▶ [Task instructions]
How many lines below include the word "width"? State that number and nothing else.

▶ [Data supplied]
▬▬▬▬▬▬
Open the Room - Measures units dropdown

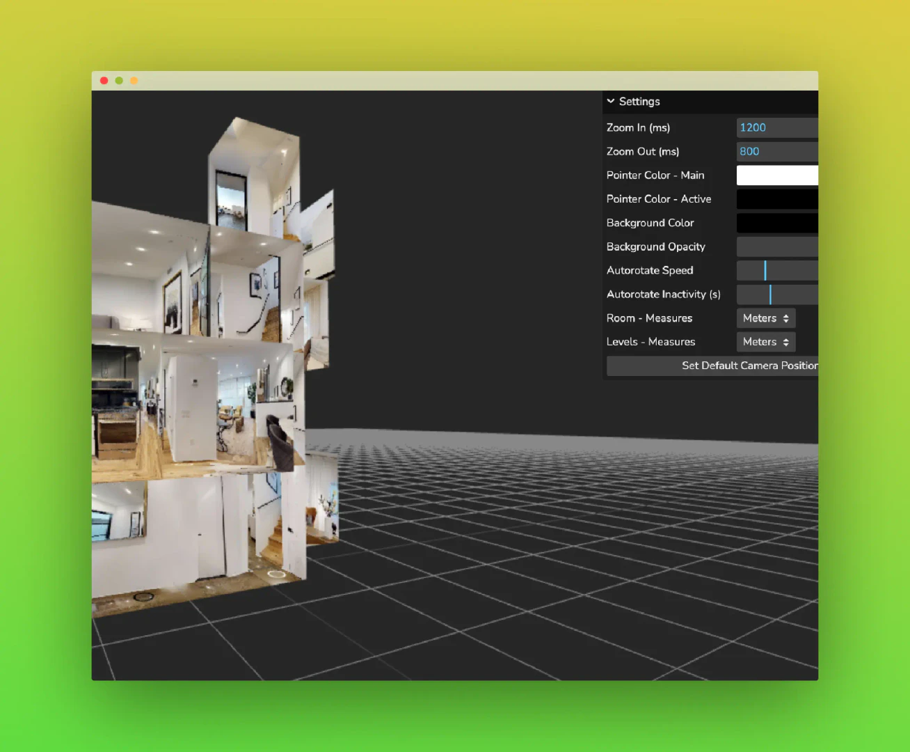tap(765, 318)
▬▬▬▬▬▬
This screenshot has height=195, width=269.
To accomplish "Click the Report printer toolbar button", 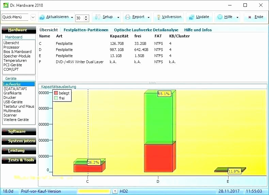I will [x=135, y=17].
▬▬▬▬▬▬
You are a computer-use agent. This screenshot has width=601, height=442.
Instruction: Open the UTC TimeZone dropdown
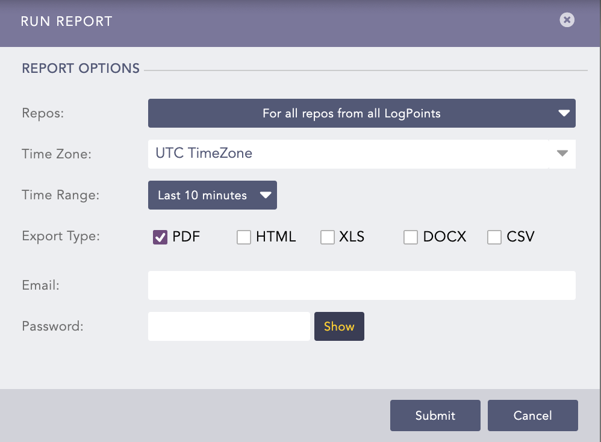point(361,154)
▬▬▬▬▬▬
▶ [Written reply]
2